» TEXTO FORNECIDO:
###

Seja por não ter requerido uma prova específica que alteraria todo o desfecho do caso, ou mesmo por não ter analisado o conjunto probatório de modo minucioso, omitindo informações que seriam vitais, júris são perdidos e acusados que poderiam ter recebido resultados muito mais justos acabam tendo essa chance destruída.

Tanto esta análise é verdadeira que, não raras vezes, o resultado dos júris simulados é distinto daquele obtido na “vida real”. Um sujeito antes condenado acaba, na simulação, sendo absolvido, não por nenhum efeito místico, mas pela dedicação das pessoas que atuaram na reprodução do julgamento.

É inegável que as dificuldades são muito maiores na atuação real do que na análise acadêmica de processos. Advogados são nomeados de última hora, muitas vezes nas fases finais do processo, ou a defesa é de responsabilidade da defensoria pública, que apesar de no mais dos casos realizar um grande trabalho, sofre com um grande contingente de processos, o que faz com que os defensores mal tenham tempo de analisar detidamente os autos.

Mas por outro lado, também não se pode negar que no processo penal, se está lidando com vidas, que terão seus cursos definitivamente marcados, seja por um resultado negativo ou positivo.

Assim, mesmo que os recursos técnicos ou temporais sejam escassos, é imprescindível que o advogado dê tudo de si, trabalhando em cada caso como se fosse o último, como se fosse sua própria liberdade em jogo.

Sobre esse tema, os relatos possivelmente mais ricos e brilhantes são de autoria de Alexandra Lebelson Szafir em seu livro “Descasos – Uma advogada às voltas com o direito dos excluídos”, que possui dois volumes.

###

» DADOS FORNECIDOS:

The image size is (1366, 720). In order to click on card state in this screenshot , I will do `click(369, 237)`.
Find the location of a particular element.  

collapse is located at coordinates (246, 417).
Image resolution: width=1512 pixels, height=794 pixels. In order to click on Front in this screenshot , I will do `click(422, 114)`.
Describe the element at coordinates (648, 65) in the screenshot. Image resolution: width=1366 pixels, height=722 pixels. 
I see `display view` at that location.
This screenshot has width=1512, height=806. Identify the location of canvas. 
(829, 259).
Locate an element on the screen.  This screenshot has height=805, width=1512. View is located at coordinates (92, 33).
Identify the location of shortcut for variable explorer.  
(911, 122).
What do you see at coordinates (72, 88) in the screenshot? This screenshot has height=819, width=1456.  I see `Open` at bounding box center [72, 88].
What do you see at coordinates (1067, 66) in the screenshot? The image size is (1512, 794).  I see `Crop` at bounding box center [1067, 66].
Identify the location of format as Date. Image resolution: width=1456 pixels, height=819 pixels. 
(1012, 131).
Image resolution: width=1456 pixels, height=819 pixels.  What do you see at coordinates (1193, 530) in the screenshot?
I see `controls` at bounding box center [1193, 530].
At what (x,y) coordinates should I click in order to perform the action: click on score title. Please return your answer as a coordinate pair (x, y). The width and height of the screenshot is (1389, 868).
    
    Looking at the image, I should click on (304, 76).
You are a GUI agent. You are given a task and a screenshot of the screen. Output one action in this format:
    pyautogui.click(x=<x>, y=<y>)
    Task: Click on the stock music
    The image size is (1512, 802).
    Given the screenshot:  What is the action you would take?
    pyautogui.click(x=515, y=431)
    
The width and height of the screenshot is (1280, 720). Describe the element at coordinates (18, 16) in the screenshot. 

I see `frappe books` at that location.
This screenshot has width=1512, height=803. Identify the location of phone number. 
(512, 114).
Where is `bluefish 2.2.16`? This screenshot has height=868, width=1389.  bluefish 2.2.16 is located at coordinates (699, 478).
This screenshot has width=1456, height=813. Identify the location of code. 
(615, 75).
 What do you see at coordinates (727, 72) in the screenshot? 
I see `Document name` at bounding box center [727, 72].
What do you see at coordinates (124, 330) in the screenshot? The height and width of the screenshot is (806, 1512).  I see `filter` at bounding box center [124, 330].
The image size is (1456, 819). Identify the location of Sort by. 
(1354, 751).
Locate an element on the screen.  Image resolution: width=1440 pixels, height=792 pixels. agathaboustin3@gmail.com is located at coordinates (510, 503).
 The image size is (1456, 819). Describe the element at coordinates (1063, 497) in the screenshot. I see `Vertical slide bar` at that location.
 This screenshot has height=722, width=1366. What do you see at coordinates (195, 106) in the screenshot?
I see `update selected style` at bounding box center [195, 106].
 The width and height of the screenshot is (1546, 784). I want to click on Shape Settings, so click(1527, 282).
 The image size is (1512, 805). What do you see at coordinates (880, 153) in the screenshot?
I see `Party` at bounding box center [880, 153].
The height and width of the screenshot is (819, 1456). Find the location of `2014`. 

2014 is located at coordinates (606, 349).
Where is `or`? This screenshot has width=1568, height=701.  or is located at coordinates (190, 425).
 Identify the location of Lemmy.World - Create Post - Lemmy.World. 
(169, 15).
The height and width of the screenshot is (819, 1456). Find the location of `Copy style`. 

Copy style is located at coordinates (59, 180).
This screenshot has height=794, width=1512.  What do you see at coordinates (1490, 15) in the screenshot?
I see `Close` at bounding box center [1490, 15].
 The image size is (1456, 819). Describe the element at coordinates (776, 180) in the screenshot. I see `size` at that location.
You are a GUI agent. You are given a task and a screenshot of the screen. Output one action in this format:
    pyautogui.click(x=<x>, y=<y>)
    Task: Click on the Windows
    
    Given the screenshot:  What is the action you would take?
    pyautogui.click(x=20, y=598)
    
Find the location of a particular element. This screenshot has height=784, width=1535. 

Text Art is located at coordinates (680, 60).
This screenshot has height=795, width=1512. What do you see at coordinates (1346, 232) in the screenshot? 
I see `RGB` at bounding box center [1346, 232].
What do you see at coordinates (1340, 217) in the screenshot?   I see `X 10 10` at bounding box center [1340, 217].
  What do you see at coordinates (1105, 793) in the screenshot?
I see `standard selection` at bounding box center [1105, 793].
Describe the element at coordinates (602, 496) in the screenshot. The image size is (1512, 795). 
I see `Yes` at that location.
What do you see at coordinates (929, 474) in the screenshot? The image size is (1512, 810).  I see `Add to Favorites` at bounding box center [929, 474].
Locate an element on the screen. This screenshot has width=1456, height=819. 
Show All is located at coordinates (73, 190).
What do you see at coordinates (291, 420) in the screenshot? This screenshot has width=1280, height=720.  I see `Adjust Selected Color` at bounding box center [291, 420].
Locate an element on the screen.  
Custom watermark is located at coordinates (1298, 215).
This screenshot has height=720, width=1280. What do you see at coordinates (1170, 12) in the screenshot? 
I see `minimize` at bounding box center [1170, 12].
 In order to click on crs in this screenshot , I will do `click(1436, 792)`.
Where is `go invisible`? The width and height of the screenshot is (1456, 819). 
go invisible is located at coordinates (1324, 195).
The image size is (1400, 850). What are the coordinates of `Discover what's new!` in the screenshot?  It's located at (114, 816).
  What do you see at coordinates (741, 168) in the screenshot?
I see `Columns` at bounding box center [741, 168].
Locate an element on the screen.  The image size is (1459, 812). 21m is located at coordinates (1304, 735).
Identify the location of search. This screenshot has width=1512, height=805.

###

» O QUE FAZER:
[A] Reescreva o trecho do texto fornecido que começa em "Seja por não" e termina em "essa chance destruída.", pondo "réus" no lugar de "acusados".
[B] Digite novamente, sem mudar nada, as linhas dos dados fornecidos que começam na que contém "coordinates (190, 425)." e terminam na que contém "Copy style is".

» RESPOSTAS:
[A]
Seja por não ter requerido uma prova específica que alteraria todo o desfecho do caso, ou mesmo por não ter analisado o conjunto probatório de modo minucioso, omitindo informações que seriam vitais, júris são perdidos e réus que poderiam ter recebido resultados muito mais justos acabam tendo essa chance destruída.

[B]
Where is `or`? This screenshot has width=1568, height=701.  or is located at coordinates (190, 425).
 Identify the location of Lemmy.World - Create Post - Lemmy.World. 
(169, 15).
The height and width of the screenshot is (819, 1456). Find the location of `Copy style`. 

Copy style is located at coordinates (59, 180).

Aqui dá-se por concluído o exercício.